Aim of the exercise:
Put the item lines from the line with "Edit the AC Technician row with pencil icon" to the line with "pyautogui.click(x=1243, y=321)", both included, into a JSON list of strings with one string per line. Skip blank lines and omit the pictures.

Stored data
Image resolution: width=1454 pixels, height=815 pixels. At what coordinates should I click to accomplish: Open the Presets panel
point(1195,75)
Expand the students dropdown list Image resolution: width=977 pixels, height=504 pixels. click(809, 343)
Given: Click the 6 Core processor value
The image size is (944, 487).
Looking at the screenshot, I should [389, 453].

==

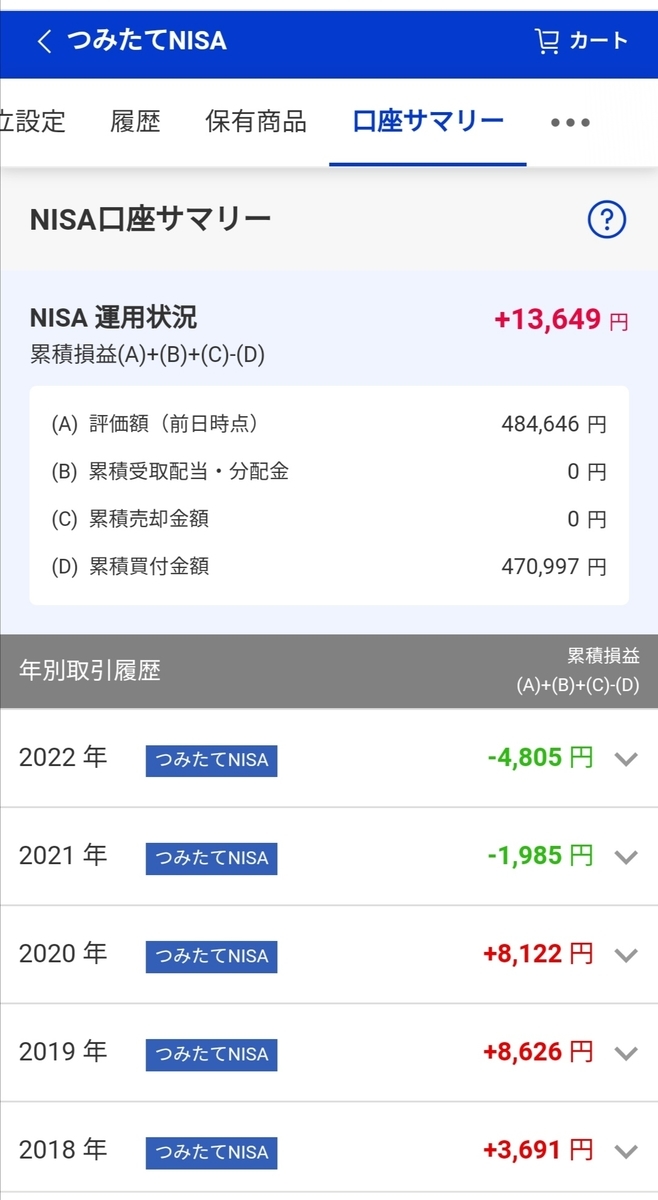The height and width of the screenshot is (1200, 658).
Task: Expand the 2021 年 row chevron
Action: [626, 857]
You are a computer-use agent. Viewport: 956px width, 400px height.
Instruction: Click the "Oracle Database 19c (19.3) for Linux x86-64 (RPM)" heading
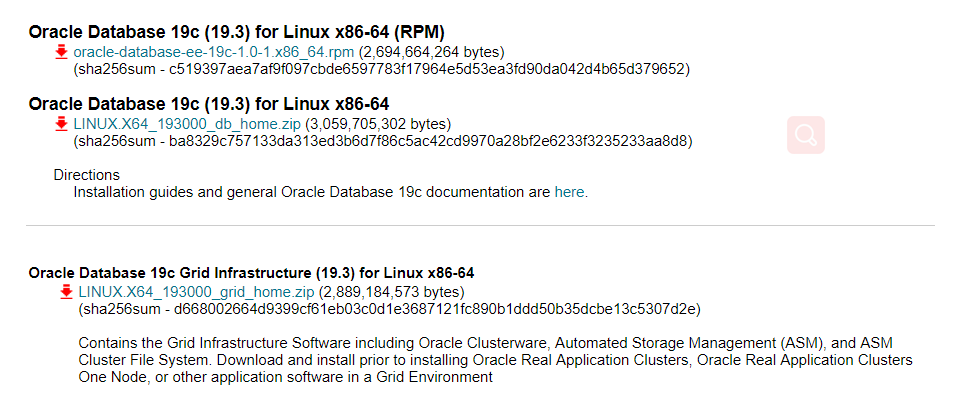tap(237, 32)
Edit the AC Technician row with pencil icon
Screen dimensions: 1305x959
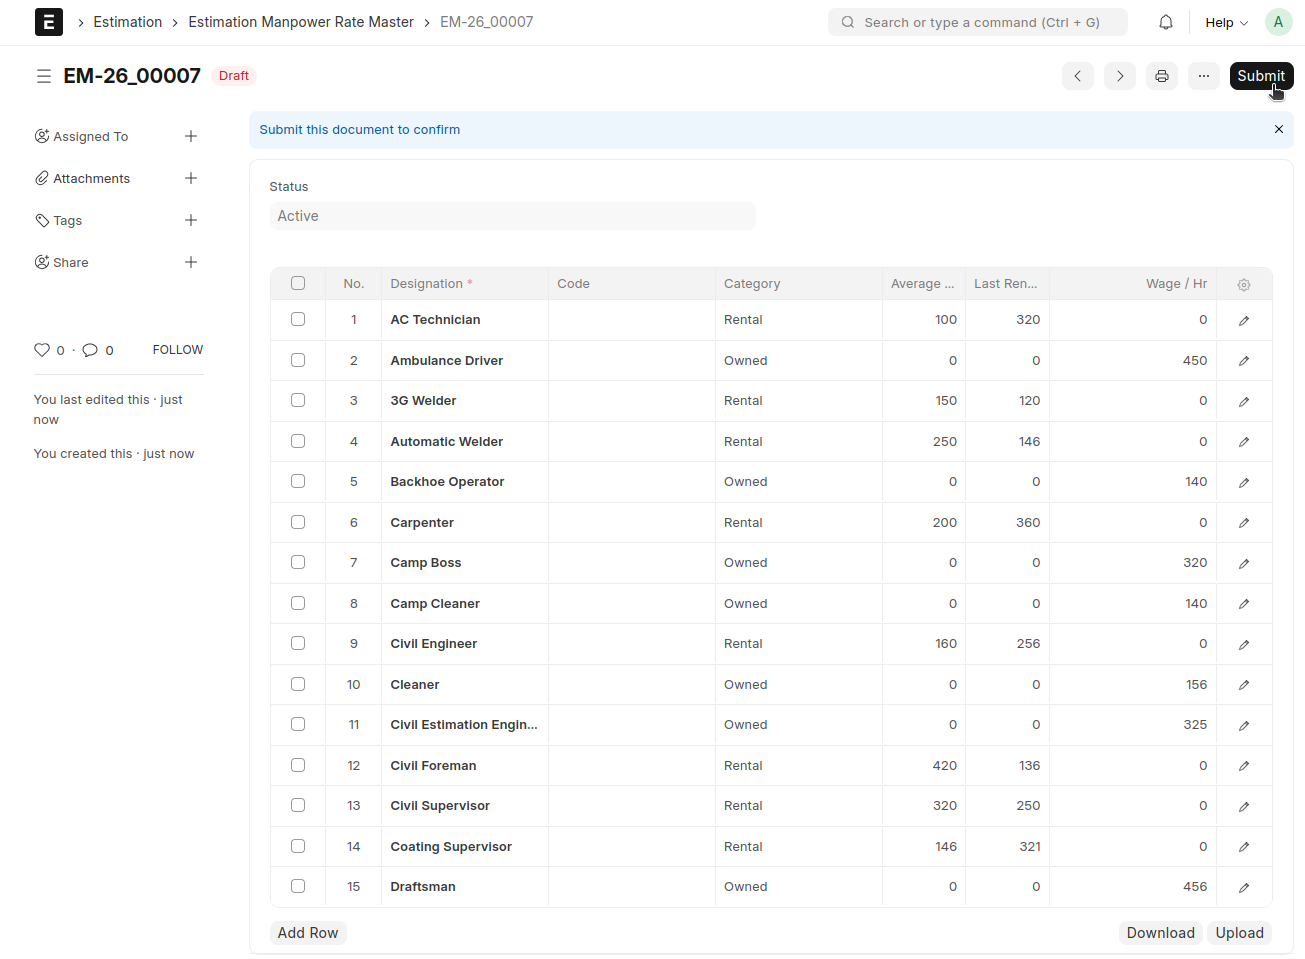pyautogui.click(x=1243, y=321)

Task solution:
[
  "Edit the AC Technician row with pencil icon",
  "Screen dimensions: 1305x959",
  "pyautogui.click(x=1243, y=321)"
]